== Data provided

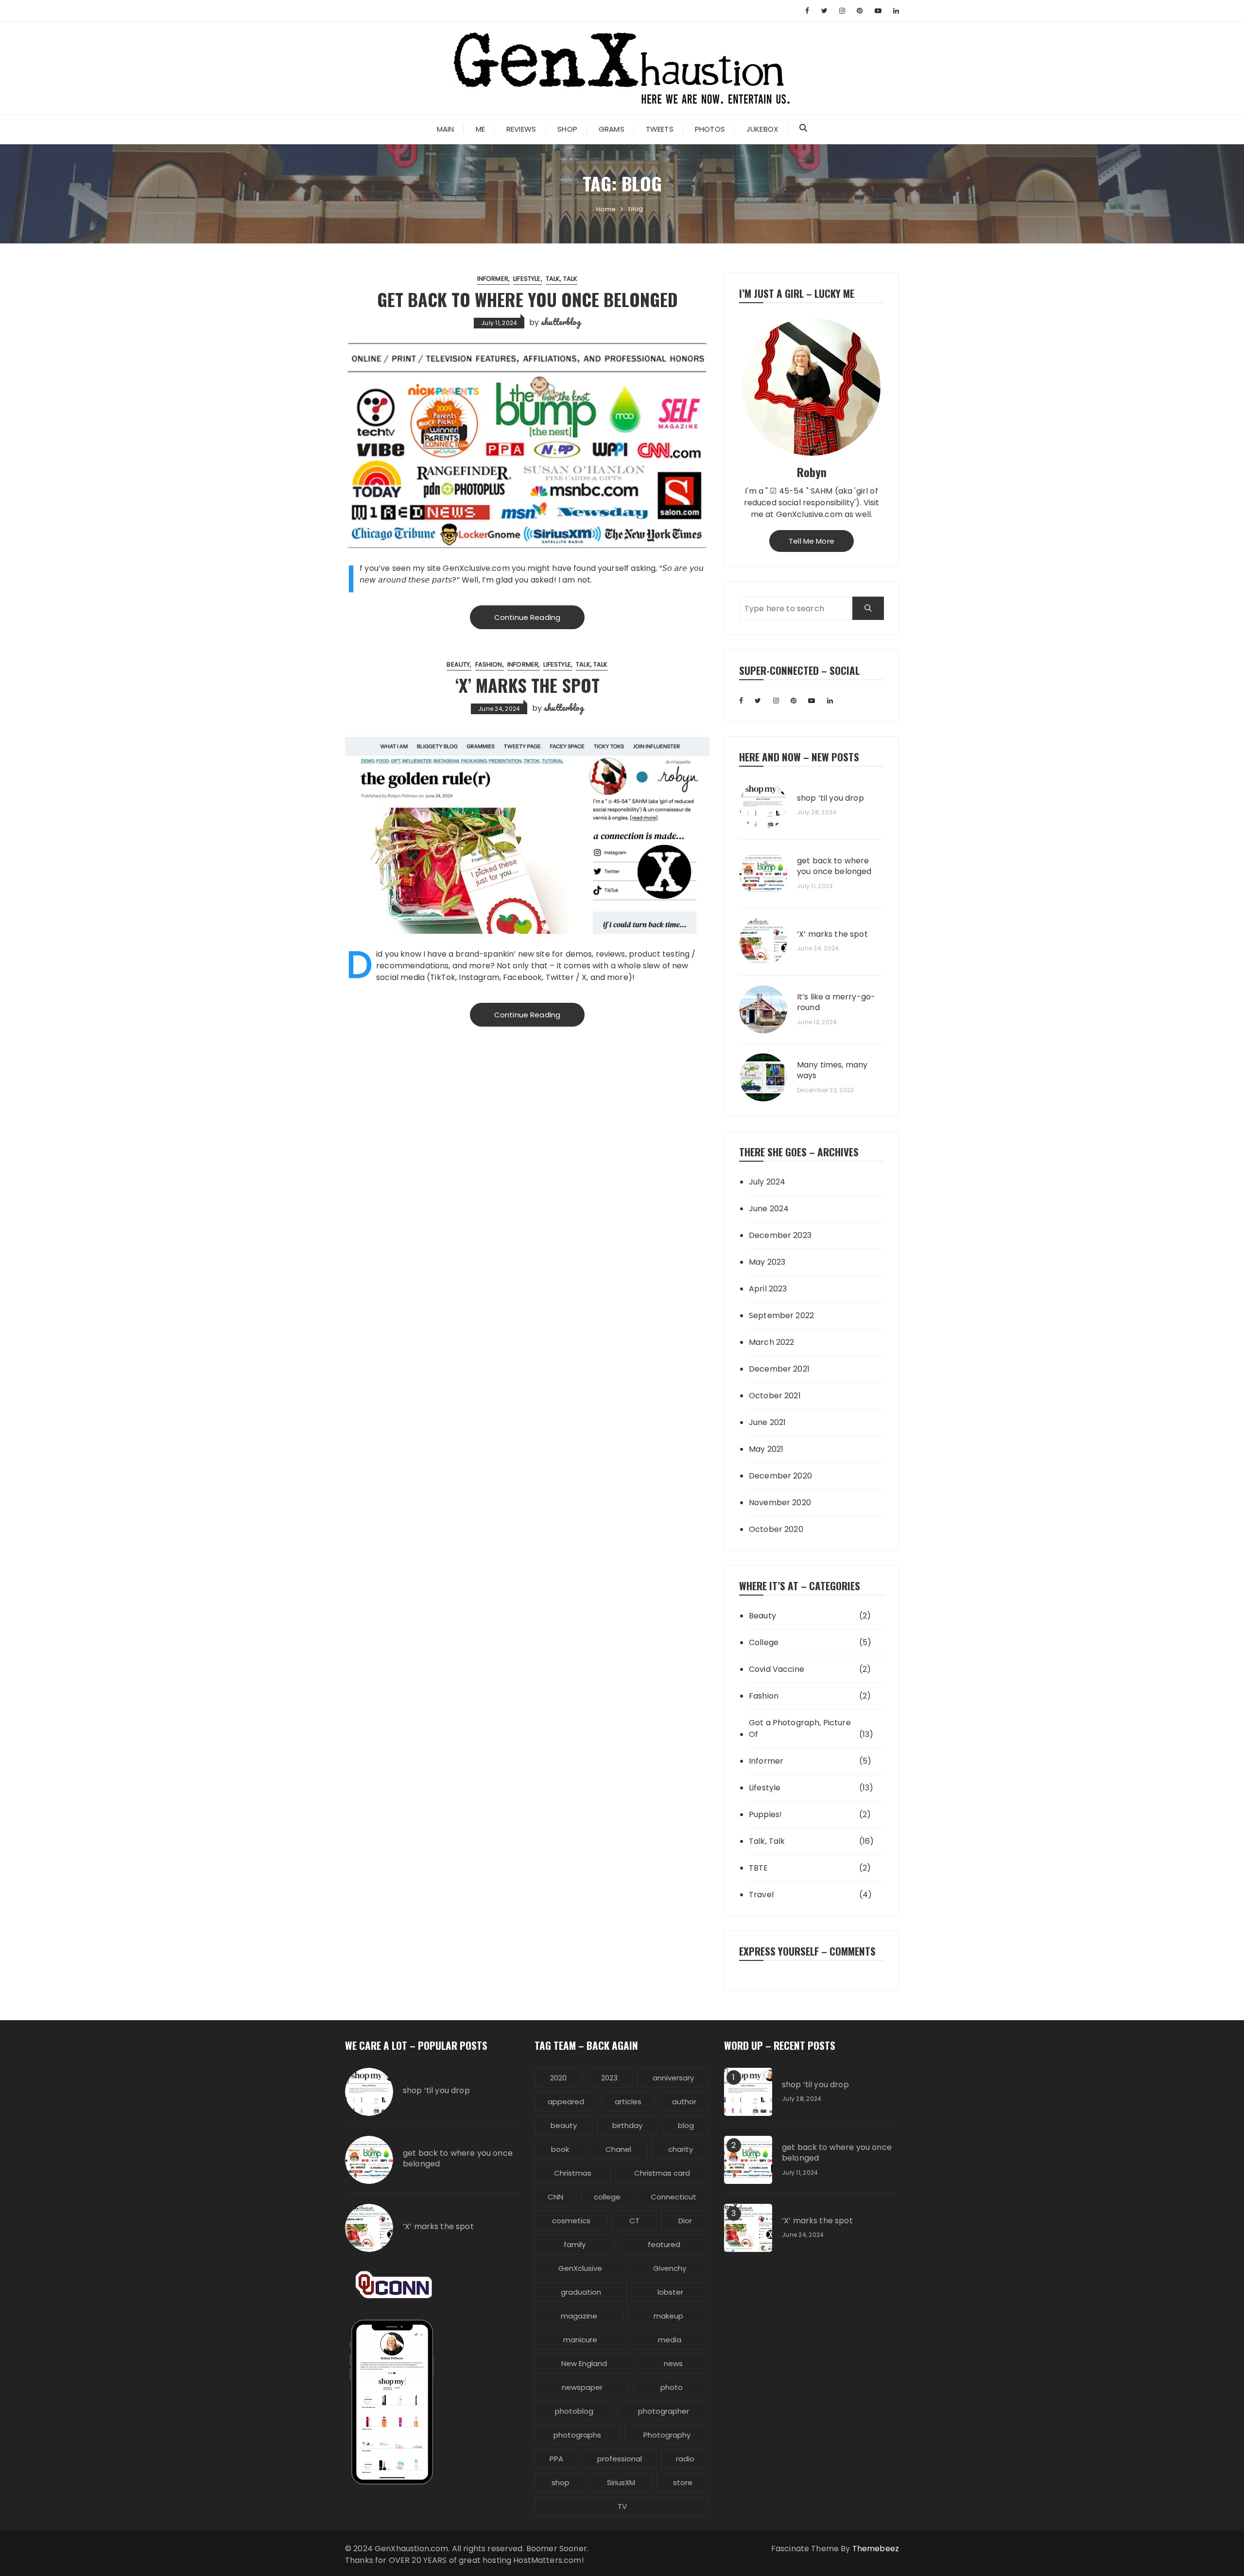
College (763, 1642)
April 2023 (768, 1288)
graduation (581, 2292)
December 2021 (779, 1368)
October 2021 (775, 1395)
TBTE (758, 1867)
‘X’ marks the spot (527, 685)
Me (480, 129)
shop (561, 2482)
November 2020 (780, 1502)
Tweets (660, 129)
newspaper (582, 2387)
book (560, 2149)
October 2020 (776, 1529)
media (669, 2340)
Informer (492, 278)
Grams (611, 129)
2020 (558, 2078)
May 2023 (767, 1262)
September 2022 (781, 1315)
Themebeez (875, 2548)
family (575, 2244)
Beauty (458, 664)
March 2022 (772, 1342)
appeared (566, 2101)
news (673, 2363)
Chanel (618, 2149)
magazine (579, 2316)
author (684, 2101)
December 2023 (780, 1235)
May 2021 (766, 1449)
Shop (567, 129)
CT (634, 2220)
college (607, 2197)
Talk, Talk (562, 278)
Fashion (488, 664)
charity (680, 2149)
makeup (668, 2316)
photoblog (574, 2411)
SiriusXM (621, 2482)
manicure (580, 2340)
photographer (663, 2411)
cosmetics (571, 2220)
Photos (710, 129)
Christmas (572, 2173)
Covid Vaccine (776, 1669)
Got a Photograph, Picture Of (800, 1728)
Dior (685, 2220)
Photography (667, 2435)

====

▶ **Required action**:
Copy out the data above to the letter, and keep every picture out of it.

▶ **Answer to this exercise**:
College (763, 1642)
April 2023 (768, 1288)
graduation (581, 2292)
December 2021 (779, 1368)
October 2021 (775, 1395)
TBTE (758, 1867)
‘X’ marks the spot (527, 685)
Me (480, 129)
shop (561, 2482)
November 2020 (780, 1502)
Tweets (660, 129)
newspaper (582, 2387)
book (560, 2149)
October 2020 (776, 1529)
media (669, 2340)
Informer (492, 278)
Grams (611, 129)
2020 (558, 2078)
May 2023 (767, 1262)
September 2022 (781, 1315)
Themebeez (875, 2548)
family (575, 2244)
Beauty (458, 664)
March 2022 (772, 1342)
appeared (566, 2101)
news (673, 2363)
Chanel (618, 2149)
magazine (579, 2316)
author (684, 2101)
December 2023 (780, 1235)
May 2021 (766, 1449)
Shop (567, 129)
CT (634, 2220)
college (607, 2197)
Talk, Talk (562, 278)
Fashion (488, 664)
charity (680, 2149)
makeup (668, 2316)
photoblog (574, 2411)
SiriusXM (621, 2482)
manicure (580, 2340)
photographer (663, 2411)
cosmetics (571, 2220)
Photos (710, 129)
Christmas (572, 2173)
Covid Vaccine (776, 1669)
Got a Photograph, Picture Of (800, 1728)
Dior (685, 2220)
Photography (667, 2435)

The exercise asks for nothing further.